═════ GIVEN ENTRIES ═════

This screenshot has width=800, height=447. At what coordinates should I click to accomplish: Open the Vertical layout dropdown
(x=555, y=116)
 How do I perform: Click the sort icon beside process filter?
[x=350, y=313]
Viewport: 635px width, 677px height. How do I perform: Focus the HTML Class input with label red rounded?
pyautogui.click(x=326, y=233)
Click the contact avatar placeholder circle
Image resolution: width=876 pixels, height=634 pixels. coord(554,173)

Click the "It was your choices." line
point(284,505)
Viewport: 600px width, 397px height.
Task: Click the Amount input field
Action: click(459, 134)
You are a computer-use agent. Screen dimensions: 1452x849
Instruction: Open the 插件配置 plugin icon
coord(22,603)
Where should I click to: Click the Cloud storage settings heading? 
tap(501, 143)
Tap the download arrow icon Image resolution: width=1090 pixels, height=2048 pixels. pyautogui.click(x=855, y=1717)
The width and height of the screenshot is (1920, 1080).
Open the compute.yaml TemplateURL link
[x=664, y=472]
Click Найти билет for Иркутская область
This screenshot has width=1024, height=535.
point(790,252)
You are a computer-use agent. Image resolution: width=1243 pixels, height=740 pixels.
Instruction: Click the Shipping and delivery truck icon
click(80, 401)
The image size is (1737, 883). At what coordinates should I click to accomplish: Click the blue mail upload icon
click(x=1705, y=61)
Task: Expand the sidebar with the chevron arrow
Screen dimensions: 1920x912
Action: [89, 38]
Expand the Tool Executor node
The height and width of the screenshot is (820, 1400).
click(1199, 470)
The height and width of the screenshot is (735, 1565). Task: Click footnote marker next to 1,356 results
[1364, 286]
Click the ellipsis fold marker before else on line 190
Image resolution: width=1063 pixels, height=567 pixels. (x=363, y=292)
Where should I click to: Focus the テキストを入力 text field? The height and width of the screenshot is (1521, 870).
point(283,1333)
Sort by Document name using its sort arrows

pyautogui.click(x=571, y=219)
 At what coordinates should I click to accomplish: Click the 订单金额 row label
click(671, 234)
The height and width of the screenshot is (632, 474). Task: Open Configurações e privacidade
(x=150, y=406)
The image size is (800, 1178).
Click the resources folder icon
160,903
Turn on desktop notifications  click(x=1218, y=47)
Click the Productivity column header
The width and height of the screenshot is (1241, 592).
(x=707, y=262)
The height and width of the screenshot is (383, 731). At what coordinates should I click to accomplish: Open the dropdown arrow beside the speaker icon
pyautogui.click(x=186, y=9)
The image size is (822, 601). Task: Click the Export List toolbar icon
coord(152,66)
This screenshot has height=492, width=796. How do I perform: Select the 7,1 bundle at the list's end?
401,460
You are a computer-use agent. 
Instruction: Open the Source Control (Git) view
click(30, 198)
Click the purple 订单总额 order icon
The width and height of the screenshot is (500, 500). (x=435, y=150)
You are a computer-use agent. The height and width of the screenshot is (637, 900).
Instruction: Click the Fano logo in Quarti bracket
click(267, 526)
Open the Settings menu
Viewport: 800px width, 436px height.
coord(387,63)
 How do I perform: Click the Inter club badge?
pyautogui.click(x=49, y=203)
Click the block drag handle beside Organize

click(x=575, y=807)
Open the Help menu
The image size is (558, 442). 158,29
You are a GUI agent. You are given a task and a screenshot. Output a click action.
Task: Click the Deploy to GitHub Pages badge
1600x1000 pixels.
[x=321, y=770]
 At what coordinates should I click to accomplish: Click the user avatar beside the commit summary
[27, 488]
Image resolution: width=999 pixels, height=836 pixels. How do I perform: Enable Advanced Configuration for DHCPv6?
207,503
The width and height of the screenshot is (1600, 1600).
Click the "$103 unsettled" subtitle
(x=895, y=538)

═════

▶ _PROBLEM REQUIREMENTS_
Beginning at the line that contains "At what coordinates should I click to accomplish: Click the user", reproduce every line down to the last line of the entries above, exactly and only those.

▶ _ANSWER TO THE PROBLEM_
 At what coordinates should I click to accomplish: Click the user avatar beside the commit summary
[27, 488]
Image resolution: width=999 pixels, height=836 pixels. How do I perform: Enable Advanced Configuration for DHCPv6?
207,503
The width and height of the screenshot is (1600, 1600).
Click the "$103 unsettled" subtitle
(x=895, y=538)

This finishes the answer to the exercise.